Unending bilious by Cord
I do not know about the validity of the unending bilious claims by the Forum for Reform and Democracy (CORD) that the Independent Boundaries and Elections Commission (IEBC) has a sinister agenda against them. Maybe it has. The pronouncements by some of the commissioners, as I have previously said, confirm bad blood between the commission and CORD leaders. Whether this boils down to a collective anti CORD agenda is a moot question. This alone, however, is valid ground to consider reconstituting the commission. All this, however, remains in the territory of conjecture.
But I know something else about IEBC and the politicians that everybody should know. The facts paint a picture of conflict of interest between the Public Accounts Committee (PAC) of the National Assembly and the IEBC. In November 2012, IEBC ordered for something they called “universal polling kit (UPK).” They wanted 34,000 packages of this “item.” Part of the package read, “reflective jackets.”
When the tender was advertised in December 2012, they replaced “reflective jackets” with “hand held metal detectors.” The number remained the same as the replaced jackets. The supply of the UPK was however not made even as Kenya went to the polls in March 2013. IEBC went on to pursue delivery, nonetheless! In their letter NPS/IG/SEC/2/6/5 VOL. 1/116 of 15 March 2013 to the Ministry of Public works – which was procuring for them – they explained that the metal detectors would now be used for public security at the presidential inauguration. Never mind that the presidential inauguration and public security are not items in the IEBC docket.
The IEBC worked with the Inspector General of Police and the Public Works ministry to vary “all the items ordered in the UPK tender to “metal detectors” – this despite the fact that the tender was “not variable or transferable.” The tender was now changed from “supply of 34, 000 UPKs” to “102, 000 hand held metal detectors.” The figure 102,000 is way beyond the number in the entire police force! The objective was clearly – and only – to ensure that all the money in the original order is “spent.” In the end, however, only a paltry 5, 000 metal detectors were supplied, according to delivery note 6379 of 7 and 8 April 2013. At the time I am writing this piece, the balance of these “detectors” has not been delivered.
The total cost of the tender was KShs. 1.5 billion.
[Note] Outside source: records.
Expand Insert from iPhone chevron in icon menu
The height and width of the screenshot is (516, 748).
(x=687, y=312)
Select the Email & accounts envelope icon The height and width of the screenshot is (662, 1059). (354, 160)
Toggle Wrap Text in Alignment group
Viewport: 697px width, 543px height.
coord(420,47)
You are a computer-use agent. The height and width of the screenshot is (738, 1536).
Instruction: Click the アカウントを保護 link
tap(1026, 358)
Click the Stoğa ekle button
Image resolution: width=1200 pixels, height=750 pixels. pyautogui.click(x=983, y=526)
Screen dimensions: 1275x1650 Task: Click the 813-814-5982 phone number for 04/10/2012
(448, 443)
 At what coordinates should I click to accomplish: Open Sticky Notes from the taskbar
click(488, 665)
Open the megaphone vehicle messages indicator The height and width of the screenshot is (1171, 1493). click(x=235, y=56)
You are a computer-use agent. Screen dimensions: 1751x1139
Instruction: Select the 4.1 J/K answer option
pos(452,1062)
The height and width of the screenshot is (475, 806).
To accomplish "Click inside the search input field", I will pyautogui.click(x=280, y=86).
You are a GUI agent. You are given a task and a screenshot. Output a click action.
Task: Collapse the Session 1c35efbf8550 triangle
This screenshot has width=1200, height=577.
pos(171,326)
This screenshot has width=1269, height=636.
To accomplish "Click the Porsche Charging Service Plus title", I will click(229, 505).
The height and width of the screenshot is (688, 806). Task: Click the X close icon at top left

The amount remains unpaid because of non-performance. Some people within the commission, however, wanted the payment to be made. And the PAC also wants this money to be paid, in spite of all the discrepancies. The PAC report recommends action against the CEO for refusing to make this payment. What is the interest of the PAC and those within the commission who want this money to be paid? Such are the questions that both CORD and Jubilee should be asking. Can we trust the people who want to give away our money this way?
In a different scenario, another supplier, Face Technologies, was awarded a contract in November 2012 “to supply, deliver, install, configure, train, test, and commission 30,000 hand held electronic voter identification devices (EVIDs)” at USD. 555.38. Following lengthy delays, complications and gerrymandering, the supplier brought 30,000 laptops and 4,600 EVIDS. He invoiced at nearly twice the original price, USD 1,006. In the end, the IEBC’s Secretariat paid the original figure, leaving some people within the commission – and subsequently in the PAC – to be unhappy. Once again, why would anybody in the IEBC and in the PAC be unhappy that someone saved the taxpayer a whooping USD 2 million? What is their interest in the amount not paid?
There are serious integrity questions here, on the part of both some commissioners and the PAC. Why does the PAC want to reward those seeking to make the country lose money, while rewarding those responsible for the loss? Why would PAC recommend payment for what was never delivered? It should not surprise us that some individual MPs have been flowing up the matter. They are actually privately pressing that the “supplier” of the metal detectors that were never supplied should be paid. It is saddening that the PAC was reconstituted slightly over one year ago, because of integrity questions. Good grief! What have we come to?
Is it possible that there could be more dirt in the IEBC wash than meets the eye? Reliable sources within IEBC indicate that when Opposition leaders meet – or stumble – into the commissioners away from the public rubble, they urge them not to quit. “Kaeni ngumu, stay put,” they tell them, “Don’t cave in.” What, exactly, do we want? Is the citizen a pawn in a high stakes game that he does not understand? Why are procurement integrity questions never mentioned on public podiums? Why is pressure to pay dubious suppliers heaped in private? Why would the same people asking for the commissioners to go home whisper to them in private, “Kaeni ngumu; don’t cave in. Stay put.”?
Going forward, there is need to probe deeper into procurement matters within the IEBC to ensure that they do not distort the ongoing angry public debates on reconstitution of the commission. The reputation of the commission has hit an all time low and reform is inevitable. Still, a methodical approach is necessary. The procurement tussle suggests that there could be some good people in there. Should they ignominiously sink with their culpable colleagues through street protests? What about the compromised politicians in the protesting class? How do we deal with their conflict of interest?